--- START ---
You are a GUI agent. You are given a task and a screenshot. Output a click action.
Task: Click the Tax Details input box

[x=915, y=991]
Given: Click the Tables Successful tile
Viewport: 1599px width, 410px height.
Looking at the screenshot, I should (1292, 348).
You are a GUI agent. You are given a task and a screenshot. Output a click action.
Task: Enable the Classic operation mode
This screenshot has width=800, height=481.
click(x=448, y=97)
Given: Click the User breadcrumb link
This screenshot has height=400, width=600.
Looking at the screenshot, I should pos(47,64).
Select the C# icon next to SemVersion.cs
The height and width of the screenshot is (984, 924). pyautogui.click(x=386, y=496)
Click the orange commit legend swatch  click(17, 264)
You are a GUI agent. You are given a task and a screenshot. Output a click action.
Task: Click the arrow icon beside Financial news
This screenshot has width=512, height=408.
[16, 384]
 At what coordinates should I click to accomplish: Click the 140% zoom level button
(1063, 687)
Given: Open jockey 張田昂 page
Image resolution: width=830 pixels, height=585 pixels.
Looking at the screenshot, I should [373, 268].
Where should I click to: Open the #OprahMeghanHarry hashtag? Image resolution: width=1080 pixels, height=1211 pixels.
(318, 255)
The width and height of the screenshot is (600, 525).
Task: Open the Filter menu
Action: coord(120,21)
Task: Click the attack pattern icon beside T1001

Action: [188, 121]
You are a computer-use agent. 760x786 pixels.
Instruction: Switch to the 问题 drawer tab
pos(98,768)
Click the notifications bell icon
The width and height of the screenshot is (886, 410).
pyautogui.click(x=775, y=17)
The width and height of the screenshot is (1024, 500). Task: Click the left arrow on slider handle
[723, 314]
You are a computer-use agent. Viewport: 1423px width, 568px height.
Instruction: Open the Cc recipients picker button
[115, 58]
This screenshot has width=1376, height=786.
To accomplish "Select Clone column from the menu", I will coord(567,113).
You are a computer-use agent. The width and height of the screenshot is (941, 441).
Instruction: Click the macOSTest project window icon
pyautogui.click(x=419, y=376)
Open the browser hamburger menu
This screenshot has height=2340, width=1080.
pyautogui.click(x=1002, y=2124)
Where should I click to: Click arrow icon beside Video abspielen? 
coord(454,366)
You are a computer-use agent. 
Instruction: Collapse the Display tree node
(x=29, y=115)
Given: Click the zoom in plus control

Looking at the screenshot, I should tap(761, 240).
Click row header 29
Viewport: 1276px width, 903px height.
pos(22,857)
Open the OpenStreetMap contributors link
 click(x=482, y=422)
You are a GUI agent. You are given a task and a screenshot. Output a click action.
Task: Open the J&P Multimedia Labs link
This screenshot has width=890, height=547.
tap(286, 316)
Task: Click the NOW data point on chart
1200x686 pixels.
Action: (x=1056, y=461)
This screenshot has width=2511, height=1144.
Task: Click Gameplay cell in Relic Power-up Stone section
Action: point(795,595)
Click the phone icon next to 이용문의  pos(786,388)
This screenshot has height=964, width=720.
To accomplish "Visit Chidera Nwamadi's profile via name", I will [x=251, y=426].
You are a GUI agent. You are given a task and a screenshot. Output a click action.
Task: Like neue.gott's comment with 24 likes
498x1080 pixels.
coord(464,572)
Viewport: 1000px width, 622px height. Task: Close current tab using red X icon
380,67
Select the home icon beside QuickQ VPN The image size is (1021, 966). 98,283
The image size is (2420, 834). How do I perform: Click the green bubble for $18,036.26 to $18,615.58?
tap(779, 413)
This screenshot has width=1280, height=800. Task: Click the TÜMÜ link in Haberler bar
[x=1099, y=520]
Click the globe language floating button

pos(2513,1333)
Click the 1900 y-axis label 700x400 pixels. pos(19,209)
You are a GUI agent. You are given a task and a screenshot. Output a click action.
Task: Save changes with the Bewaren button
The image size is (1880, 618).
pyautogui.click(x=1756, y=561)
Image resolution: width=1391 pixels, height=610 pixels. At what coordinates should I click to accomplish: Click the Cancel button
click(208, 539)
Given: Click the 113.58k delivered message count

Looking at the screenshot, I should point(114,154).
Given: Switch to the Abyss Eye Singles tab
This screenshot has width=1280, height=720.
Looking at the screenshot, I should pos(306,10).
--- END ---
*Assignment:*
Read the entries above and find each line holding the word "with". Copy it out.

*Response to this task:*
Task: Like neue.gott's comment with 24 likes
Task: Save changes with the Bewaren button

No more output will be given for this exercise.